Subscribe to DSC Newsletter

Tracking migration patterns through Eastern and Southern Europe with Shiny

Contributed by Diego De Lazzari. He is currently in the NYC Data Science Academy 12-week full time Data Science Bootcamp program taking place between July 5th to September 23rd, 2016. This post is based on his second project - R Shiny (due on 4th week of the program). The R code can be found on GitHub  while the App is stored on Shinyapps.io. The original article can be found here.

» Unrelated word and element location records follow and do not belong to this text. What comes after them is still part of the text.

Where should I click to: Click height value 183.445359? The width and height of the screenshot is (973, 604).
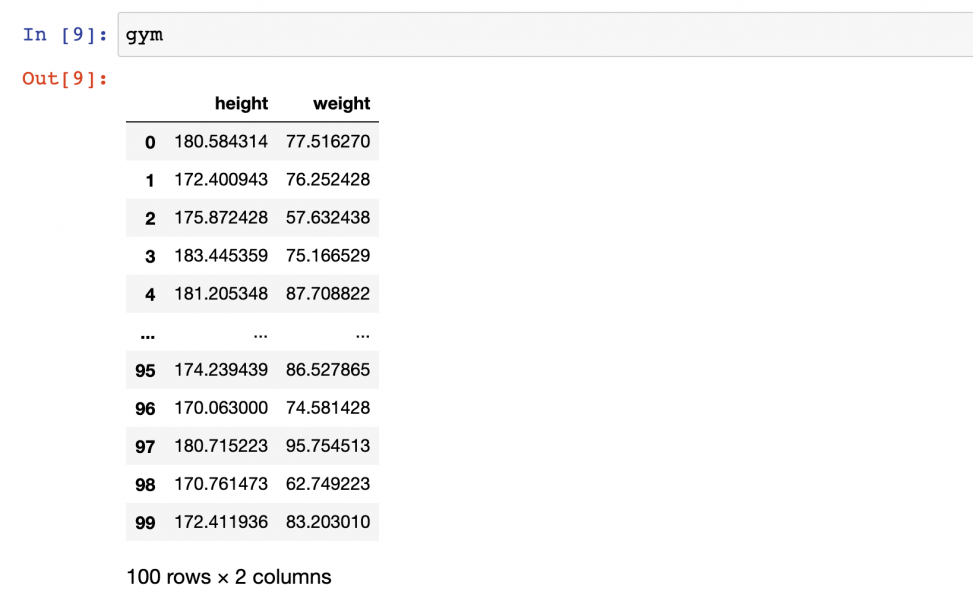coord(221,255)
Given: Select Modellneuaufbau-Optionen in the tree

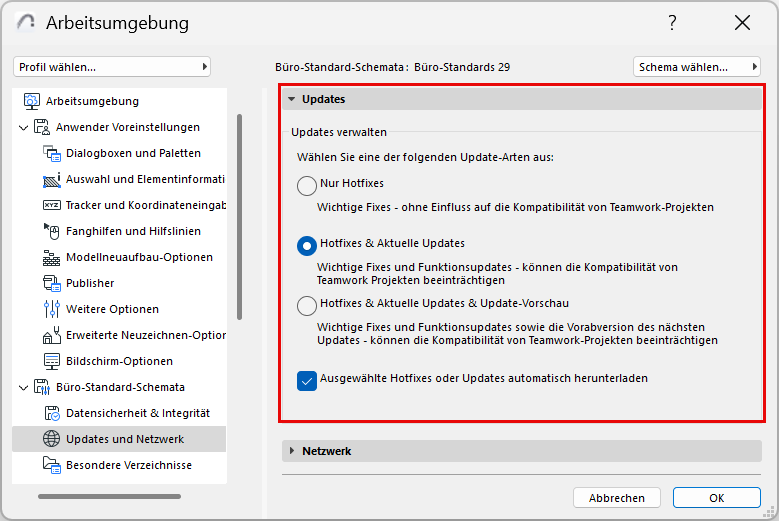Looking at the screenshot, I should coord(139,257).
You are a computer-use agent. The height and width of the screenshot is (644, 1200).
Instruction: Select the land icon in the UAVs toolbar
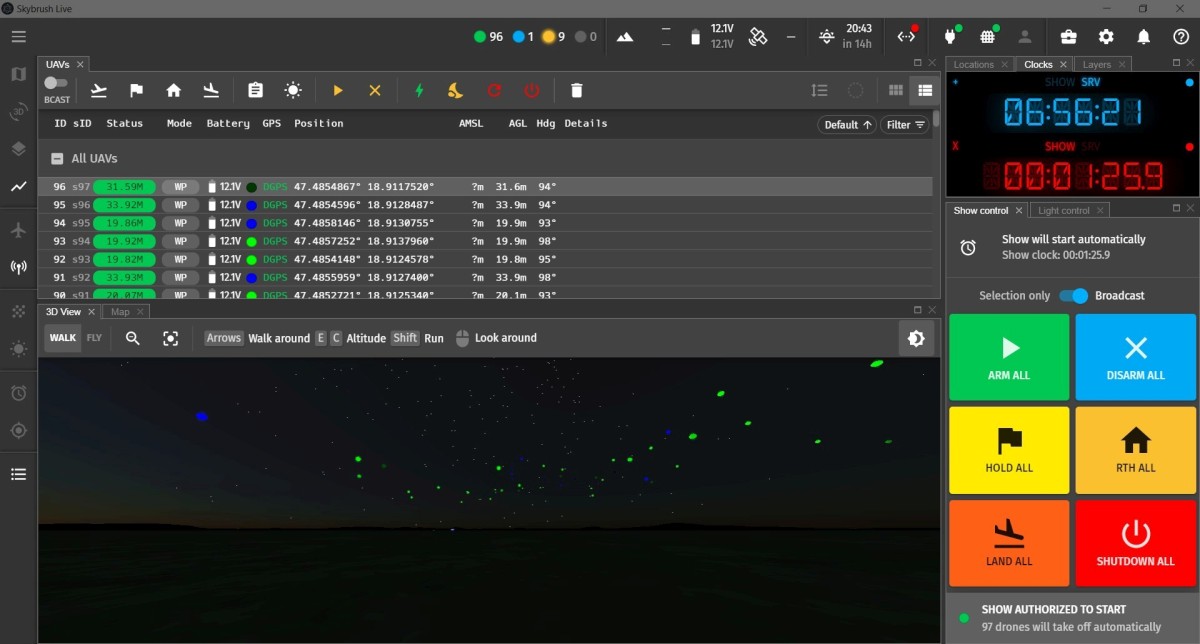pyautogui.click(x=211, y=90)
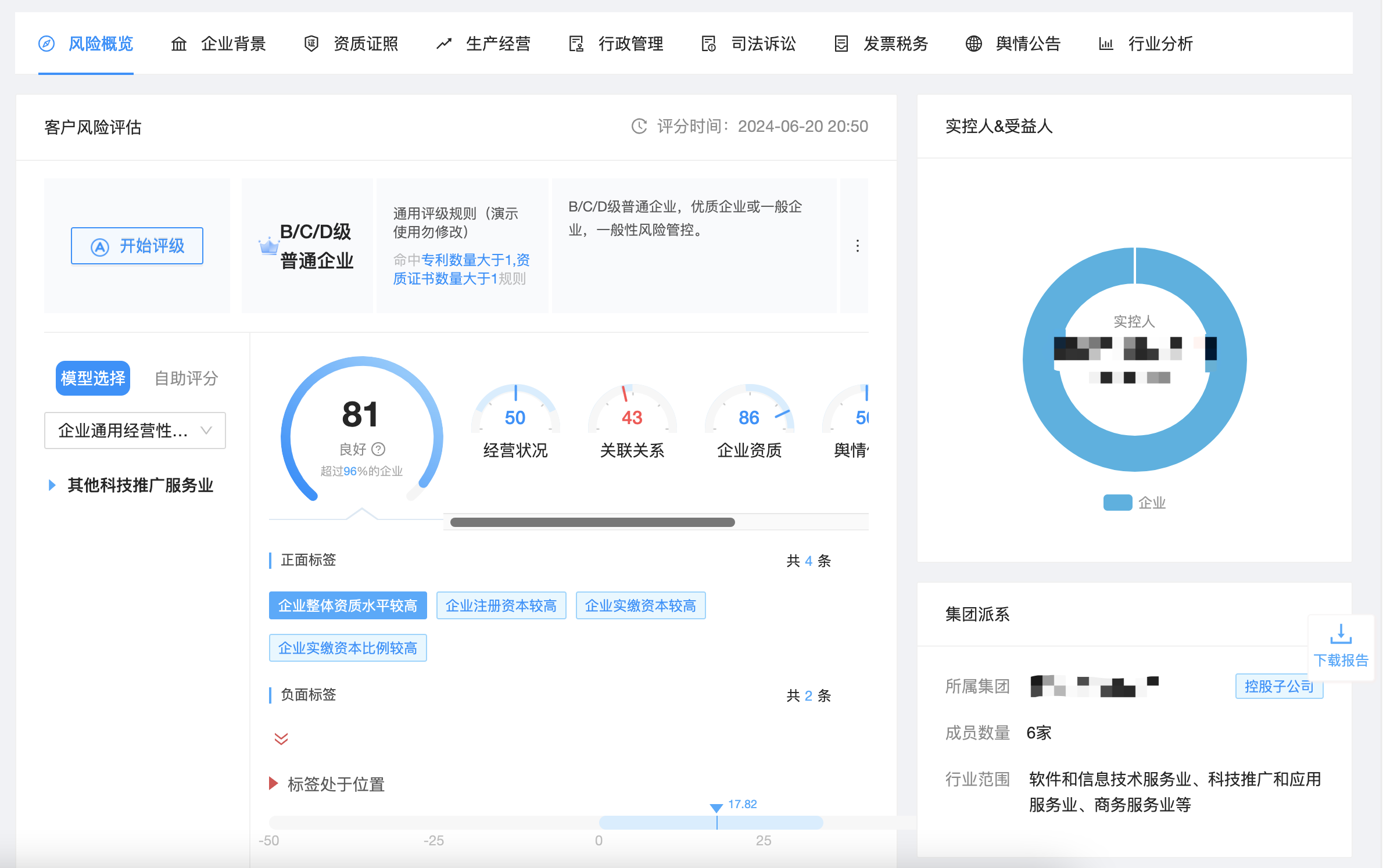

This project attempts to visualize the migration patterns followed by over a million migrants in the last 18 months, by means of an interactive map developed in "Shiny". While offering a dynamic picture of the migration flow through Eastern Europe, from Greece through the Balkans, up to Austria, the project aims at analyzing its composition, in terms of country of origin and gender.

Introduction


According to the United Nations High Commissioner for Refugees (UNHCR), the total number of refugees globally accounted for in 2016, is estimated to 14.5 million people. When internal displacements and "stateless" individuals are considered, the total population of concern reaches a shocking 58 millions, largely located (~75%) in Africa and Asia. While it is hard to conceive such a huge flux of people fleeing war, poverty or persecution in their country of origin, the consequences of such displacements have recently become a central topic of debate within European Union. Over the last 8 years, more than 1.7 million migrants reached Southern Europe, either through Turkey or crossing the Mediterranean Sea. At the same time, another 2.8 millions registered Syrian refugees are currently located in Turkey.

Browsing the interactive map


The UN refugee agency is continuously collecting the daily arrivals per country,  allowing a precise mapping of the migration flow and therefore supporting the emergency response plan. While the project focuses on the arrivals, gender and origin recorded between October 2015 and June 2016, the complete database can be found here.
As shown in Fig. 1, the Shiny application appears as a dashboard, where the sidebar is used for the navigation while contents are displayed in the main tab.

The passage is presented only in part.